__ASSIGNMENT__
Nothing is to be left out: repeat every entry exactly as given.

__PROVIDED ENTRIES__
****************************************

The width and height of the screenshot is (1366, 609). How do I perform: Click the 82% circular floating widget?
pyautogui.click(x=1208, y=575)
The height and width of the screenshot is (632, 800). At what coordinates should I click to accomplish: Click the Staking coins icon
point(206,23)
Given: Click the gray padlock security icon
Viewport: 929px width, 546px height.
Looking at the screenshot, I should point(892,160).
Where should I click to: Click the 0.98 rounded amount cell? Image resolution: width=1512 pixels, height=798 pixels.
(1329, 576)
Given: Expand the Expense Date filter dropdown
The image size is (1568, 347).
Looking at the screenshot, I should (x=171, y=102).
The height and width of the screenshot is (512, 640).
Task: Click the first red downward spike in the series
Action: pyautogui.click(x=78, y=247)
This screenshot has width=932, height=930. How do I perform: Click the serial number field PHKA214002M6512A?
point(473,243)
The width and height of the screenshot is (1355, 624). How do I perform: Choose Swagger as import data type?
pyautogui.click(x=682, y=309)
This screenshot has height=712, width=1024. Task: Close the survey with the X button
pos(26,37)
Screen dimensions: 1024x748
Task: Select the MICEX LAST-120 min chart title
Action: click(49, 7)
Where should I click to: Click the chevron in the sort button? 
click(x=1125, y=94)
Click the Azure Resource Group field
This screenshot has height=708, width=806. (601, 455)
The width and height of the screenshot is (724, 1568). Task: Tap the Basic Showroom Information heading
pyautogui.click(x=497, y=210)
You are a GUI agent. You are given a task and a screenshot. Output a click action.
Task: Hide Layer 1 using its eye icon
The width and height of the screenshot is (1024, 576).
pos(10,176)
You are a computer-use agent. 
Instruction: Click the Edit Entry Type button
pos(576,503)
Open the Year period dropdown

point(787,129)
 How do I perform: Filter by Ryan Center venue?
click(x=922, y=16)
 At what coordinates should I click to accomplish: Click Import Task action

****************************************

__RESPONSE TO THE TASK__
The width and height of the screenshot is (1366, 609). How do I perform: Click the 82% circular floating widget?
pyautogui.click(x=1208, y=575)
The height and width of the screenshot is (632, 800). At what coordinates should I click to accomplish: Click the Staking coins icon
point(206,23)
Given: Click the gray padlock security icon
Viewport: 929px width, 546px height.
Looking at the screenshot, I should point(892,160).
Where should I click to: Click the 0.98 rounded amount cell? Image resolution: width=1512 pixels, height=798 pixels.
(1329, 576)
Given: Expand the Expense Date filter dropdown
The image size is (1568, 347).
Looking at the screenshot, I should (x=171, y=102).
The height and width of the screenshot is (512, 640).
Task: Click the first red downward spike in the series
Action: pyautogui.click(x=78, y=247)
This screenshot has width=932, height=930. How do I perform: Click the serial number field PHKA214002M6512A?
point(473,243)
The width and height of the screenshot is (1355, 624). How do I perform: Choose Swagger as import data type?
pyautogui.click(x=682, y=309)
This screenshot has height=712, width=1024. Task: Close the survey with the X button
pos(26,37)
Screen dimensions: 1024x748
Task: Select the MICEX LAST-120 min chart title
Action: click(49, 7)
Where should I click to: Click the chevron in the sort button? 
click(x=1125, y=94)
Click the Azure Resource Group field
This screenshot has height=708, width=806. (601, 455)
The width and height of the screenshot is (724, 1568). Task: Tap the Basic Showroom Information heading
pyautogui.click(x=497, y=210)
You are a GUI agent. You are given a task and a screenshot. Output a click action.
Task: Hide Layer 1 using its eye icon
The width and height of the screenshot is (1024, 576).
pos(10,176)
You are a computer-use agent. 
Instruction: Click the Edit Entry Type button
pos(576,503)
Open the Year period dropdown

point(787,129)
 How do I perform: Filter by Ryan Center venue?
click(x=922, y=16)
 At what coordinates should I click to accomplish: Click Import Task action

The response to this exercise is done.